Trigonometric identities provide crucial relationships between the angles and sides of a triangle. These identities help simplify expressions and enable the solving of complex mathematical problems involving angles. The most commonly used trigonometric identities include the sine (\( \sin \)), cosine (\( \cos \)), and tangent (\( \tan \)) functions, among others.

• The Pythagorean identity: \( \cos^2(\theta) + \sin^2(\theta) = 1 \)
• The angle sum and difference identities, such as \( \cos(a \pm b) = \cos a \cos b \mp \sin a \sin b \)
• The double-angle identities, like \( \cos(2\theta) = \cos^2(\theta) - \sin^2(\theta) \)

These identities are crucial when applying Euler’s formula, allowing us to express complex numbers in exponential form while also handling terms like \( e^{i\theta} = \cos(\theta) + i\sin(\theta) \). Mastery of trigonometric identities facilitates understanding complex exponentials and decoding Euler’s magic.

Euler Relations

Euler Relations, rooted in Euler's formula, connect various mathematical worlds: exponential functions, trigonometry, and complex numbers. The primary form of this relation is:
\( e^{i\theta} = \cos(\theta) + i\sin(\theta) \).
Euler's Relations allow for the transformation of complex exponentials into trigonometric form and vice versa. This transformation simplifies analysis and computations in fields like electrical engineering, where sinusoidal waves are prevalent.
Euler's relations also underpin the famous identity:

• \( e^{i\pi} + 1 = 0 \), which elegantly ties together the five most important numbers in mathematics: e, i, pi, 1, and 0.
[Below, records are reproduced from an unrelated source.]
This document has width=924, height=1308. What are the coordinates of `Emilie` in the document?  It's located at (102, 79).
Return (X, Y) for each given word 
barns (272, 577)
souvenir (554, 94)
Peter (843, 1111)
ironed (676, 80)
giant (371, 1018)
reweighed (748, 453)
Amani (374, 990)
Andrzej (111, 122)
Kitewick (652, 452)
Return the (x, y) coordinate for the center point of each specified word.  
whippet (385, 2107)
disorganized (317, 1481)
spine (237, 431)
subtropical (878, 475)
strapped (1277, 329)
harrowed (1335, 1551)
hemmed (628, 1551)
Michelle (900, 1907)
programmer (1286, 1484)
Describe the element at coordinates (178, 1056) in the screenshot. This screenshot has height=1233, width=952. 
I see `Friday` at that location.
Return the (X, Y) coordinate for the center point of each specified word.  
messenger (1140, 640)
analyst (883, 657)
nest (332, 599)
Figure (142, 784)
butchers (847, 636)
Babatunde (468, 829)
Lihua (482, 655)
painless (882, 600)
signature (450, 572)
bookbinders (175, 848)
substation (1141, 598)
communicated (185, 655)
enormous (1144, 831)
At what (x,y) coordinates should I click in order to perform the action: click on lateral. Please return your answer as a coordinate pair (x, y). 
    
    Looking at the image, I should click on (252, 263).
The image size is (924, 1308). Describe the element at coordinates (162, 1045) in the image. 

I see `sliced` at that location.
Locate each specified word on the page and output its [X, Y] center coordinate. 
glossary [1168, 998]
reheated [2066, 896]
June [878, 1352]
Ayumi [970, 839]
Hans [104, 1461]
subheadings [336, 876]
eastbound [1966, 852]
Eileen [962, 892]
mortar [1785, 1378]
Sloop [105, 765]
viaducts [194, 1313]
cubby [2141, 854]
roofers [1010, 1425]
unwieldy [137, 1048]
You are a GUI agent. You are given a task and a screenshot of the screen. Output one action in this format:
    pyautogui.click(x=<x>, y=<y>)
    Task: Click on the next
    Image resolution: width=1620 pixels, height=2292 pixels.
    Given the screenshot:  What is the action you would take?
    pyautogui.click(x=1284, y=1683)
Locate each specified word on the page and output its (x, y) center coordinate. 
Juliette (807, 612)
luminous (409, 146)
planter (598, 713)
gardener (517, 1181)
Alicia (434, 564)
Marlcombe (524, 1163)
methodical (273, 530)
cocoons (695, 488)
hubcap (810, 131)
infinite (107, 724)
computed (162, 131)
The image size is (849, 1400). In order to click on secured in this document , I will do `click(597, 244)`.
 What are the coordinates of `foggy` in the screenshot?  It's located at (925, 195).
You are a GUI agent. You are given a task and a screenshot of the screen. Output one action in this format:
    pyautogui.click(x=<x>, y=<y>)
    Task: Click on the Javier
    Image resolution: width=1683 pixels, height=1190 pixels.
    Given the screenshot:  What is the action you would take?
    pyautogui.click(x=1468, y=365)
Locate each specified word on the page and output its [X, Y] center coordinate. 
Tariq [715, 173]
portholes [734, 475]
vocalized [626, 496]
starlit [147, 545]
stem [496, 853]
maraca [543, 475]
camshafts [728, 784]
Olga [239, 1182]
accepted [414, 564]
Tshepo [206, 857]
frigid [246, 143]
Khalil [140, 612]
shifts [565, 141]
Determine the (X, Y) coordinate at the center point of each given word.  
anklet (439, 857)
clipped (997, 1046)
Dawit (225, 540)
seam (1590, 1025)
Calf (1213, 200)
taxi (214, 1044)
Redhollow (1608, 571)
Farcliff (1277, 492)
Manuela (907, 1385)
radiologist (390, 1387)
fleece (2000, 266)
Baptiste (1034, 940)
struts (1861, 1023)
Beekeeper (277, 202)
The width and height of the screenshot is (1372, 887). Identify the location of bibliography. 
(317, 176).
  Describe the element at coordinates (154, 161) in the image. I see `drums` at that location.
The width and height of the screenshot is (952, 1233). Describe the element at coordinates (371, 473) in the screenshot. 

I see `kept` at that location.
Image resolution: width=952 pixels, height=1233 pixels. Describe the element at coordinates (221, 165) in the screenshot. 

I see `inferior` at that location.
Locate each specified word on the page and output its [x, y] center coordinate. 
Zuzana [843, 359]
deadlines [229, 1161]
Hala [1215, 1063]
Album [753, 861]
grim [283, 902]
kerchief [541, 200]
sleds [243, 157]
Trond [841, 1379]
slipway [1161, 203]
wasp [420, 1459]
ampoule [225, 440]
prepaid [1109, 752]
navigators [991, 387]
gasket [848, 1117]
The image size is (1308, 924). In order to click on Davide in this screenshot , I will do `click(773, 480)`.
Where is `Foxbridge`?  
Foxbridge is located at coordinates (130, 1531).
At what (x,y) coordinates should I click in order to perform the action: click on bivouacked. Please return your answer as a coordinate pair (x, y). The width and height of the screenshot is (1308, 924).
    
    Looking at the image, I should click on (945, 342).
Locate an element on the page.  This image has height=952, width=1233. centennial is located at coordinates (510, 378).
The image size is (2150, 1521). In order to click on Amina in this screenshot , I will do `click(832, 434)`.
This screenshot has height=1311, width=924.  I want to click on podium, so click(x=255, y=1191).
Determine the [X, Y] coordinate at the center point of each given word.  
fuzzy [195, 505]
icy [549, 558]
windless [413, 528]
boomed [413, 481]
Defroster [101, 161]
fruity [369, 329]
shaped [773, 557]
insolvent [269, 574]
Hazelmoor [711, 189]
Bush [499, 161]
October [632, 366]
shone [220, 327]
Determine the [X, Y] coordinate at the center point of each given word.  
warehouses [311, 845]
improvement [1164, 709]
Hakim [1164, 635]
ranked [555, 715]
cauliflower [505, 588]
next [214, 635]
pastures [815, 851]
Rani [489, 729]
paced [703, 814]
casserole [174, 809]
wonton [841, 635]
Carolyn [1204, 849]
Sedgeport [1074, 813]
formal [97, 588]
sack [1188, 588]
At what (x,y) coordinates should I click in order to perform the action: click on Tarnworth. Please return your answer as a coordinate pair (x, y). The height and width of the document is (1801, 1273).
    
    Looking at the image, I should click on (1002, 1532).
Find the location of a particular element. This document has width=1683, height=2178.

By mastering Euler Relations, you gain the power to handle complex analysis involving rotations and oscillations.

Complex Numbers

Complex numbers expand the idea of numbers beyond the real line into a plane, combining a real part and an imaginary part. A complex number could be written as \( a + bi \), where \( a \) and \( b \) are real numbers and \( i \) is the imaginary unit satisfying \( i^2 = -1 \).
These numbers allow the extension of real-number theories with added dimensions, making them fundamental in solving problems where square roots of negative numbers appear. The geometric interpretation of complex numbers places them on the complex plane, with the real part on the horizontal axis and the imaginary part on the vertical axis.
Complex numbers facilitate the representation of waves, rotations, and other periodic phenomena in a more comprehensive manner. They are indispensable in engineering, physics, and applied mathematics, providing a robust framework for modeling real-world behaviors.